Ovarian cancer: fighting a silent killer

Words: Sarah Woodward


Ovarian cancer is the sixth most common cancer in females, usually affecting women after the menopause or those with a family history of the disease. There are 6,000 new cases a year in the UK alone, but the long-term survival rate is just 35-40 per cent. Often called “the silent killer” due to the fact that many patients are diagnosed too late for effective treatment, there is an urgent need to find new ways to treat the disease.


“With masses of data in our healthcare system, medical researchers are beginning to ask how such data can benefit patients through artificial intelligence (AI), while protecting patient privacy,” says Eric Aboagye, Professor of Cancer Pharmacology and Molecular Imaging. “It is against this background that a team of scientists at Imperial created an algorithm for predicting the prognosis of ovarian cancer patients.”


In a study believed to be the largest in the world, Imperial researchers used a mathematical software tool known as TEXLab to discover patterns in routine diagnostic scans. They analysed CT scans and tissue samples taken between 2004 and 2015 from 364 women with ovarian cancer, to identify the aggressiveness of tumours. Using machine-learning techniques, the software examined more than 660 features and chose four that describe biological characteristics of the tumours – structure, shape, size and genetic makeup – to assess the patients’ prognoses. Patients were then given a score known as Radiomic Prognostic Vector (RPV), ranging from mild to severe, to indicate how advanced the disease is.

Above: Using TEXLab 2.0, a software program that summarises specific features in diagnostic scans, researchers found two distinct clusters that, together with other analysis, highlight an intrinsic association between radiomic profile, genetic background and clinical characteristics.


The software was up to four times more accurate in predicting deaths from ovarian cancer than the standard methods of blood tests – which look for a substance called CA125, an indication of cancer – and CT scans. The team found that five per cent of patients with high RPV scores had a survival rate of less than two years. High RPV was also associated with chemotherapy resistance and poor surgical outcomes, suggesting that RPV can be used as a potential biomarker to predict how patients will respond to treatments.
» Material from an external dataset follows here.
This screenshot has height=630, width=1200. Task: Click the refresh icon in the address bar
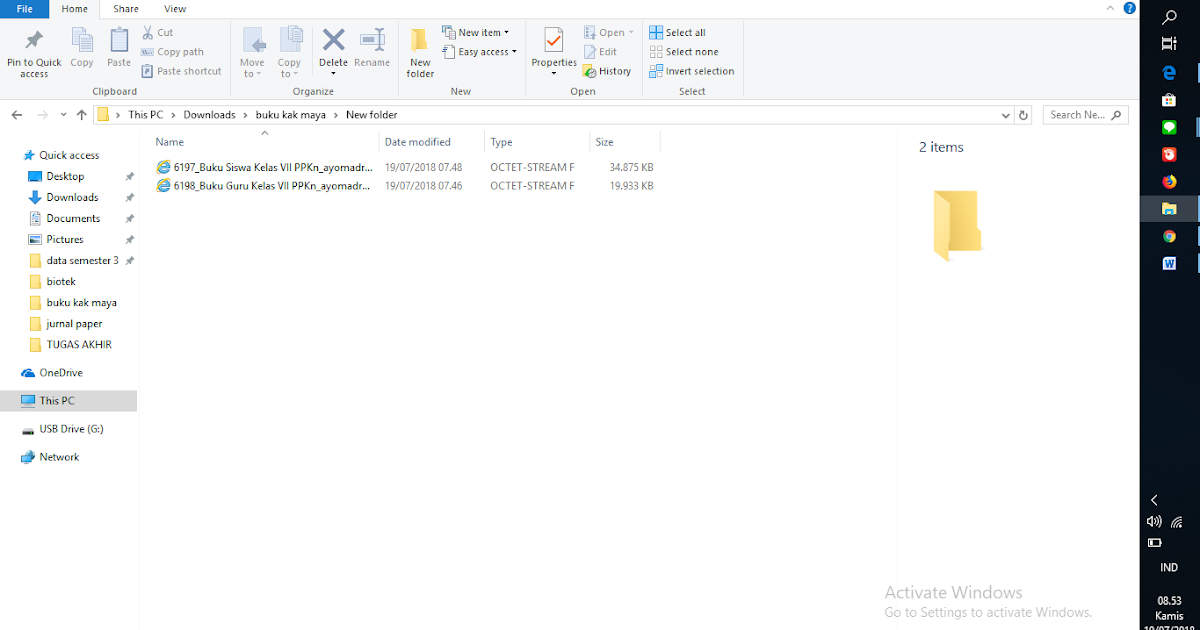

In conjunction with the pharmaceutical industry, the team is working on how AI can be used to predict which patients will benefit from specific drugs, including immunotherapy. “Although each patient’s experience is unique, surgery and chemotherapy for late-stage ovarian cancer can have significant side-effects,” says Aboagye. “However, we can now identify those patients unlikely to benefit from such standard treatments and offer them alternatives. Our technology is able to give clinicians more accurate information on how patients are likely to respond to treatments, which could enable them to make better and more targeted treatment decisions.”
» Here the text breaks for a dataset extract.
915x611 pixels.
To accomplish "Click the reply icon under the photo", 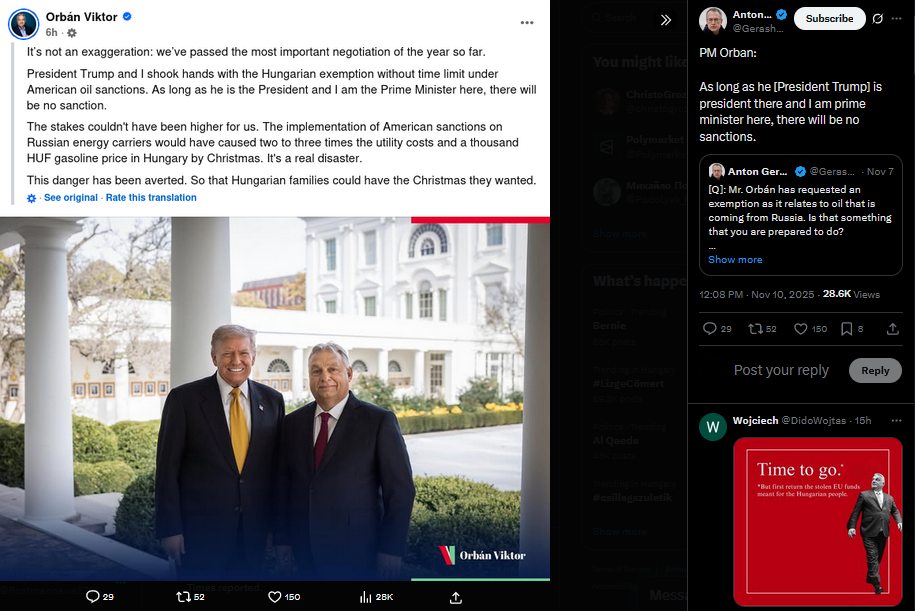I will [x=93, y=596].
The next step is to further appraise the RPV test to make it usable in the NHS environment, necessitating a larger study to see how accurately the software can predict the outcomes of surgery and/or drug therapies for individual patients. But Aboagye has wider ambitions. He says: “In the future we hope to be able to apply similar methodology to other diseases, including lung and brain cancers, as well as Alzheimer’s disease.”

Professor Eric Aboagye is Professor of Cancer Pharmacology and Molecular Imaging in the Department of Surgery and Cancer.